_INSTRUCTIONS TO FOLLOW_
When a line in the entries contains the word "agent", copy that line in full.

_DATA TO EXAMINE_
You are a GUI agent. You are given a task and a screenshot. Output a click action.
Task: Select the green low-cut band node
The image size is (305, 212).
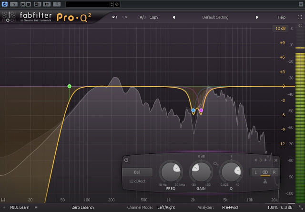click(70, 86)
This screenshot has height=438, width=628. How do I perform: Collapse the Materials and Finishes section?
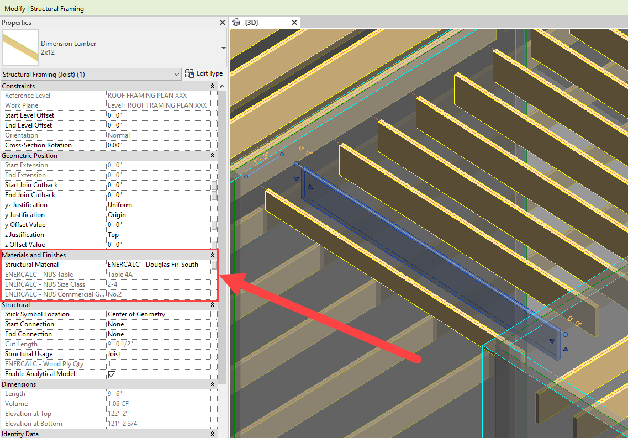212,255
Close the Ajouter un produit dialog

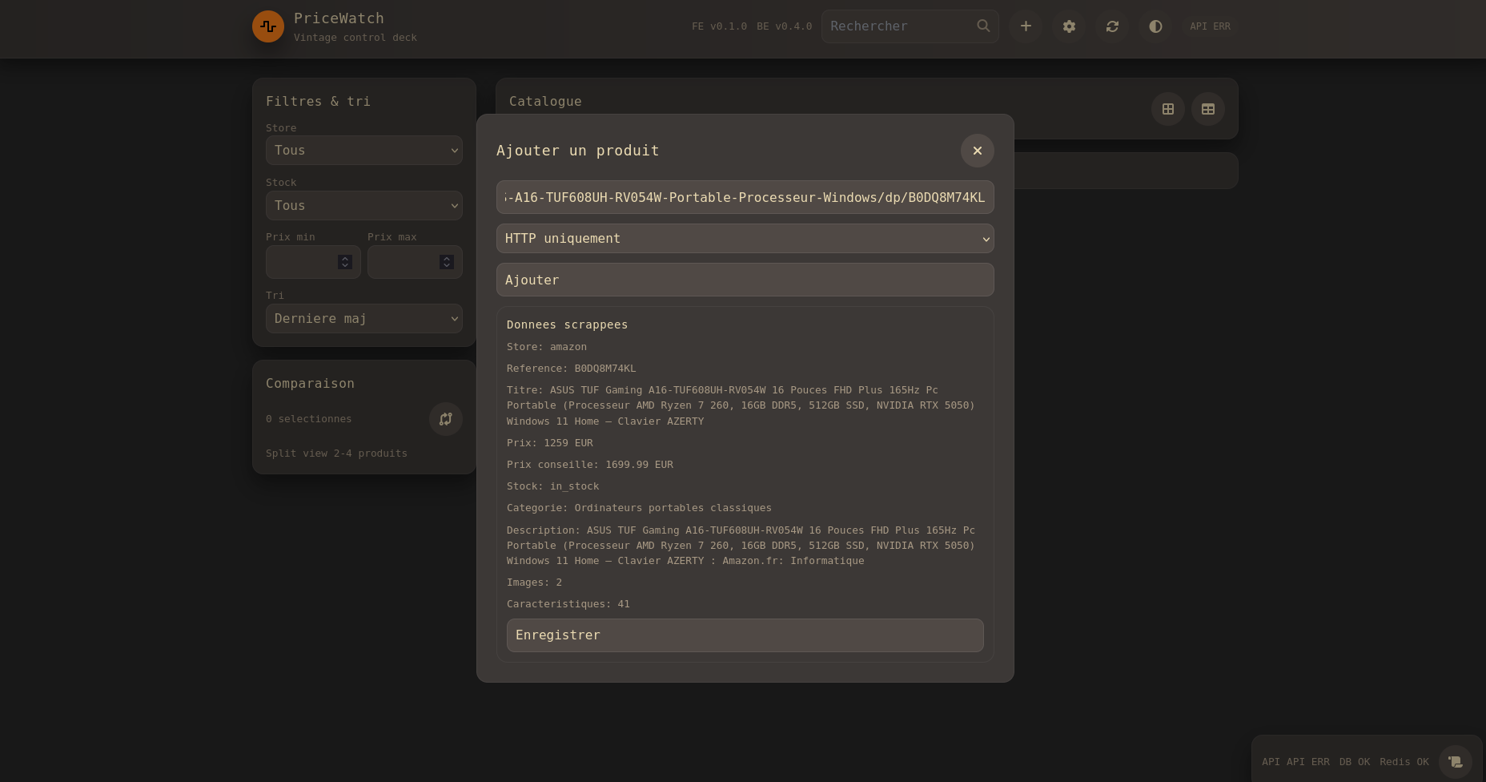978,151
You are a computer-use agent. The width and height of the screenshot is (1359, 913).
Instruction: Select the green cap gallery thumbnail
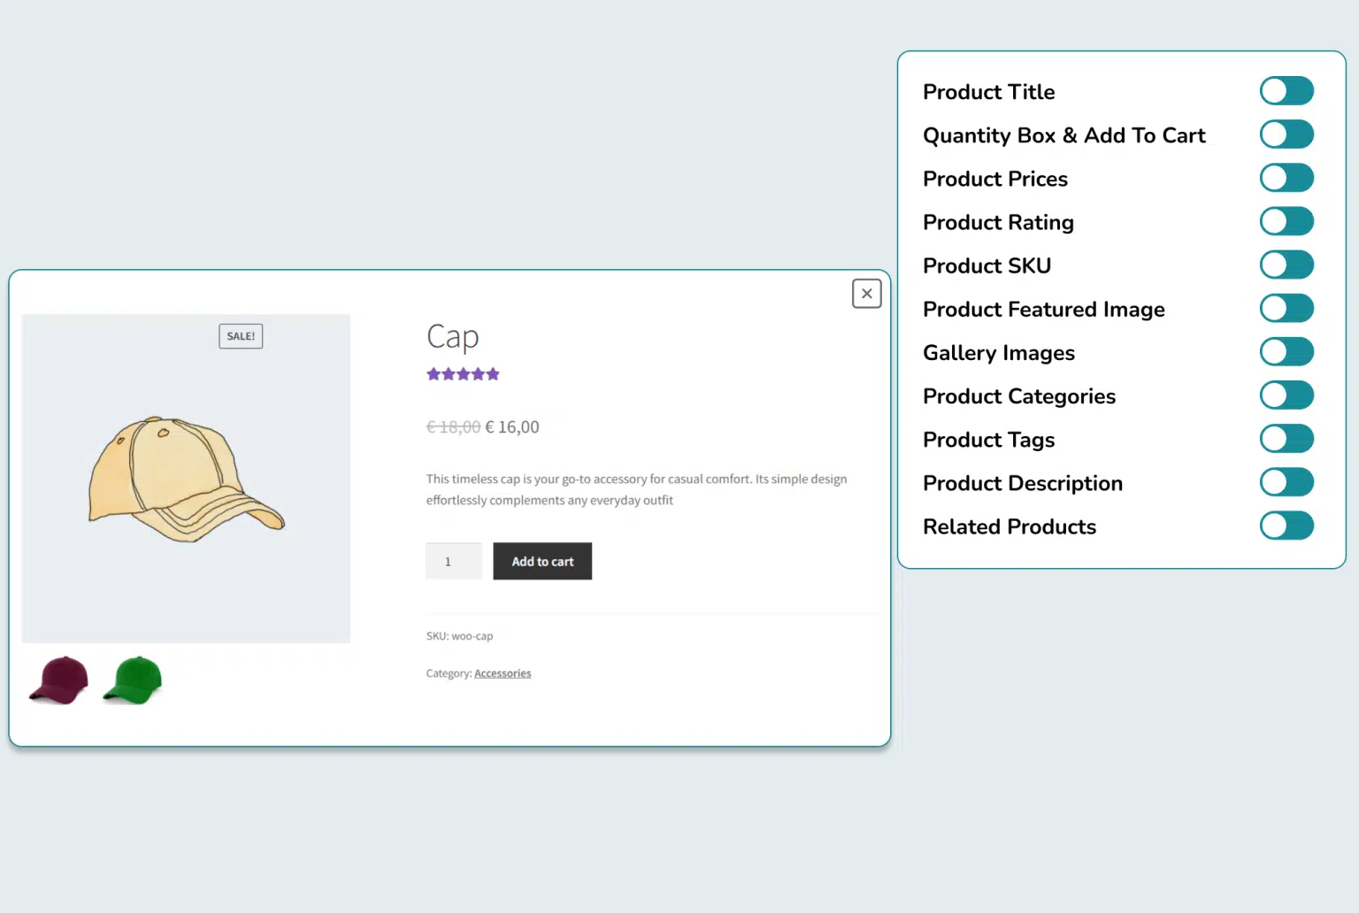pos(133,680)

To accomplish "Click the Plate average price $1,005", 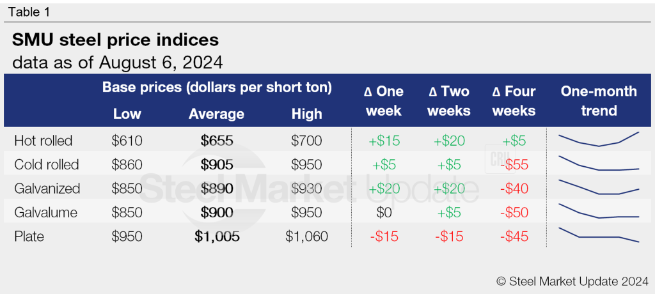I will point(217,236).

...

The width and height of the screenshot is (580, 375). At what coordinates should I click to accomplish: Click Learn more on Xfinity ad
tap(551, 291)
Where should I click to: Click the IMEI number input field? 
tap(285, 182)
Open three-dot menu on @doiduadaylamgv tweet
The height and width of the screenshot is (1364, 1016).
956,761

_COMPLETED TASK_
You are a GUI agent. You are given a task and a screenshot. Output a click action.
You are a computer-use agent. The width and height of the screenshot is (1359, 913).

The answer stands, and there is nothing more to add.